* What the task requires: Rewrite the lines from the line containing "Click the C7007 capacitor label [194, 107]" through the line containing "Click the WTB-PWR-M82 connector text [80, 58]", both included, as a Markdown table. Use a column named No. for the row number and a column named Text for the line, and leave out blank lines.

* Source records:

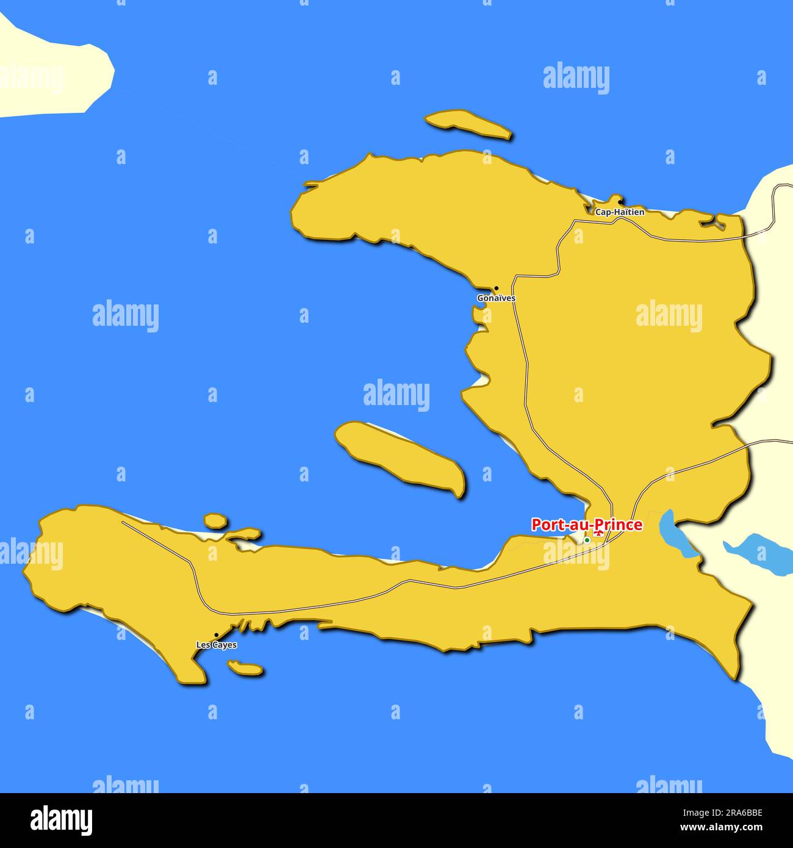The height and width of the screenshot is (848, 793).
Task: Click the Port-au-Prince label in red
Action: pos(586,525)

* * *

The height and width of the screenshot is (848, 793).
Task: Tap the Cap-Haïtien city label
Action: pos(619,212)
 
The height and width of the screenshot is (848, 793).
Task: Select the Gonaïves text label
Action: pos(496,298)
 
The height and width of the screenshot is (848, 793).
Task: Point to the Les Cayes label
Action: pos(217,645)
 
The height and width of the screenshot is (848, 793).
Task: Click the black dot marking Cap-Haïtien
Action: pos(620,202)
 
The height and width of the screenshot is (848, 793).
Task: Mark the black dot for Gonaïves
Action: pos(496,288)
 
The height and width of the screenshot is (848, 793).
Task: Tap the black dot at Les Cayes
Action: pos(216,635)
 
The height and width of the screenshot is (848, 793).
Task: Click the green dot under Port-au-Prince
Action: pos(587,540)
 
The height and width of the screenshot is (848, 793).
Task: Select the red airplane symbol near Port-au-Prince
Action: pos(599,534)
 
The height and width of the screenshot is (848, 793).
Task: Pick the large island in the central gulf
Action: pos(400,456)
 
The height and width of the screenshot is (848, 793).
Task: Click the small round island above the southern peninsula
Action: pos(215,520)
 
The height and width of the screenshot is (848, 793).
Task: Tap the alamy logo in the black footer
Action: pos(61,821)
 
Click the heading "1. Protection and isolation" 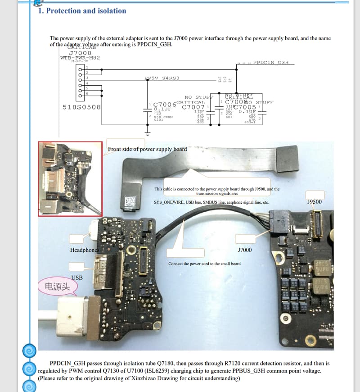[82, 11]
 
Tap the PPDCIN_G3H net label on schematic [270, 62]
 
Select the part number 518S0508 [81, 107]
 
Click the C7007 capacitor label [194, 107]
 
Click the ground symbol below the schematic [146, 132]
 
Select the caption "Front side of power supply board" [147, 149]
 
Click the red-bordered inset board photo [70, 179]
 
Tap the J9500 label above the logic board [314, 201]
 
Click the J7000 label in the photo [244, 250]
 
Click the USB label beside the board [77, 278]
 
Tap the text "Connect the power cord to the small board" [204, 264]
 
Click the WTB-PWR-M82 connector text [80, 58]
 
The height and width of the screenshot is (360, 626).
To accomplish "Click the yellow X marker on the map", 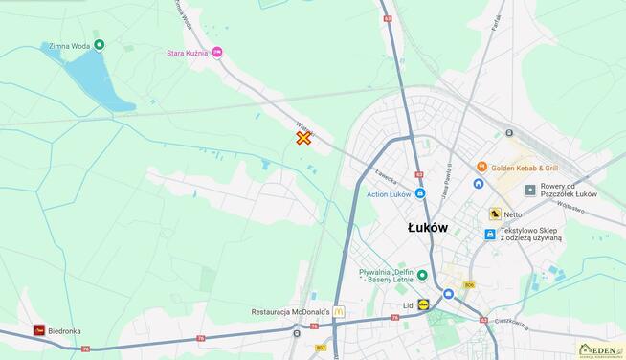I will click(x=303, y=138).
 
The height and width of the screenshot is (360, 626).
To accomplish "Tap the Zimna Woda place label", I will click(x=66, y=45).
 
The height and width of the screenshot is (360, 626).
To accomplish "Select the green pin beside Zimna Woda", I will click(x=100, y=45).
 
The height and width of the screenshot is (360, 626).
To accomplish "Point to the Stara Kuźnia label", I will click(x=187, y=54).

* Result of this exercise:
| No. | Text |
|---|---|
| 1 | Click the C7007 capacitor label [194, 107] |
| 2 | Click the ground symbol below the schematic [146, 132] |
| 3 | Select the caption "Front side of power supply board" [147, 149] |
| 4 | Click the red-bordered inset board photo [70, 179] |
| 5 | Tap the J9500 label above the logic board [314, 201] |
| 6 | Click the J7000 label in the photo [244, 250] |
| 7 | Click the USB label beside the board [77, 278] |
| 8 | Tap the text "Connect the power cord to the small board" [204, 264] |
| 9 | Click the WTB-PWR-M82 connector text [80, 58] |